- _TRECHO CITADO_:
O check em um assunto só é verdadeiro quando há entendimento real. A aula é apenas uma ferramenta, um meio para alcançar aprendizado genuíno. O problema surge quando você coloca a aula como objetivo final: “Fiz a aula, dei check nas 876 aulas da formação e agora sou um profissional pronto para entrar no mercado, aplicar para vagas internacionais e ganhar 45 mil reais mensais.” Está cheio de curso por aí prometendo isso em seis meses. Grande bullshit. Como dizem: todo dia sai de casa um malandro e um ingênuo. Quando eles se encontram, fecham negócio.
Aqui vai uma dica valiosa para os seus estudos: em vez de querer pular de assunto em assunto, domine de verdade aquilo que se propõe a aprender. Um exemplo esdrúxulo, mas que faz sentido: devo usar else para tudo, sim ou não? Não sei. Teste. Construa vários pequenos programas que usem muitos if/else aninhados e depois tente reescrever para reduzir ou eliminar o uso de else. Ou aplique alguns for aninhados e tente refatorar para que o programa não dependa dessa estrutura. Esse é um exemplo pequeno, mas certamente vai ajudar você a refletir se realmente dominou o assunto.

- _INSTRUÇÕES DO EXERCÍCIO_: Liste todas as estruturas de programação mencionadas no trecho sobre aprendizado e estudos.

- _REGISTROS EXTRAÍDOS_:

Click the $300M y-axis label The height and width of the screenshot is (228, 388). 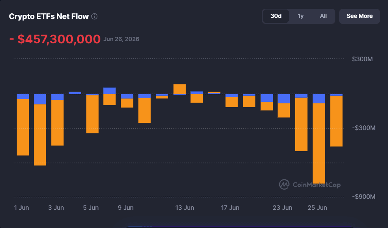[x=362, y=59]
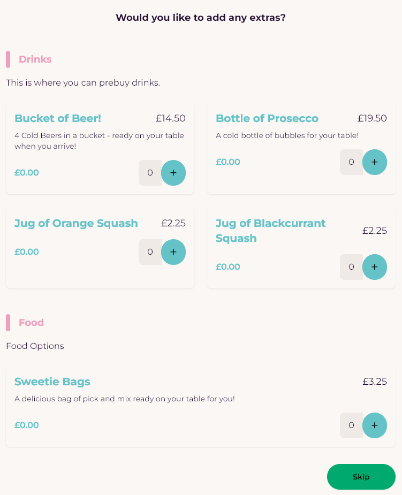Click plus for Jug of Blackcurrant Squash
The image size is (402, 495).
pyautogui.click(x=375, y=266)
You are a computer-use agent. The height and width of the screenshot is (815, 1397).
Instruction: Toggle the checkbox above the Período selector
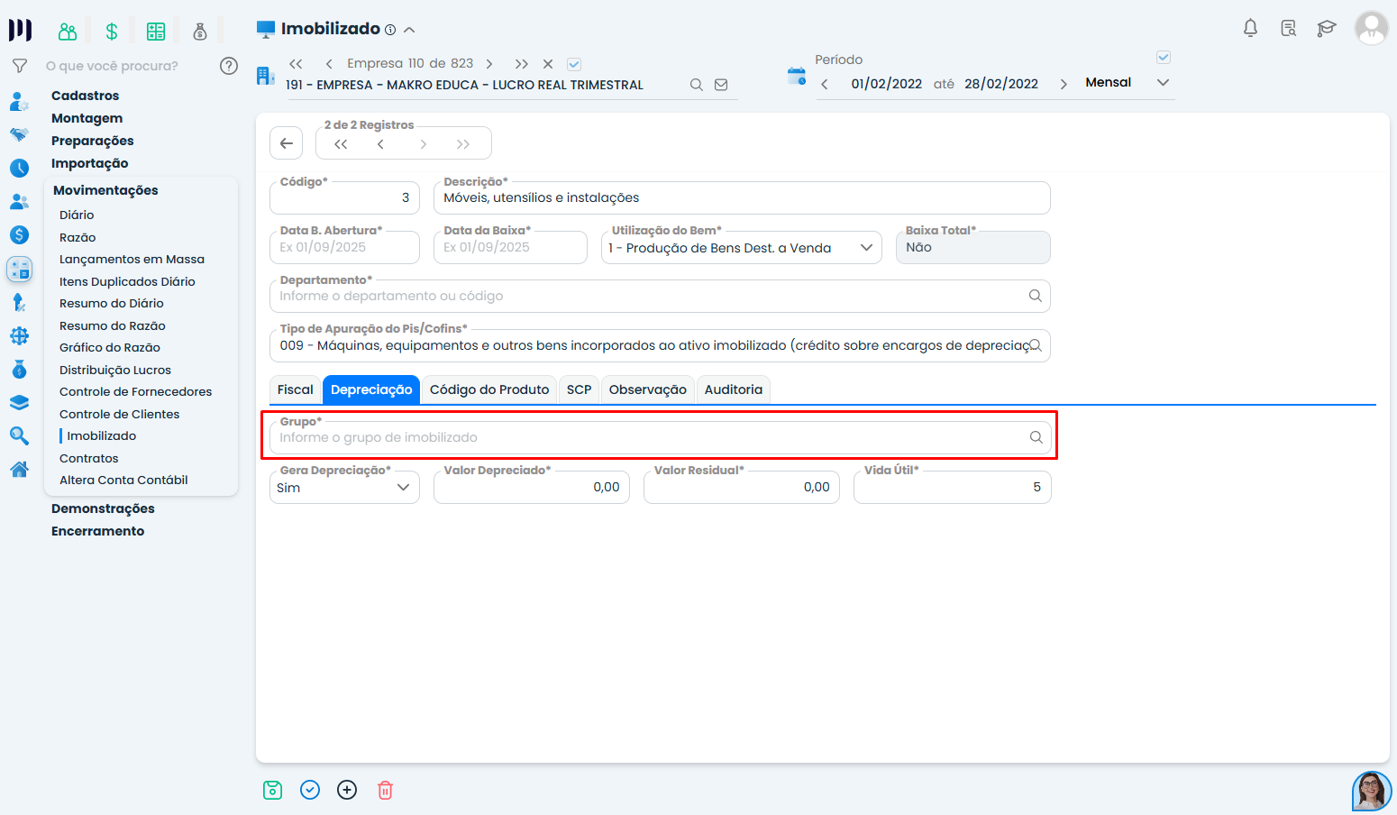pyautogui.click(x=1164, y=58)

- _RESPOSTA DO PROBLEMA_: else, if/else (aninhados) e for (aninhados).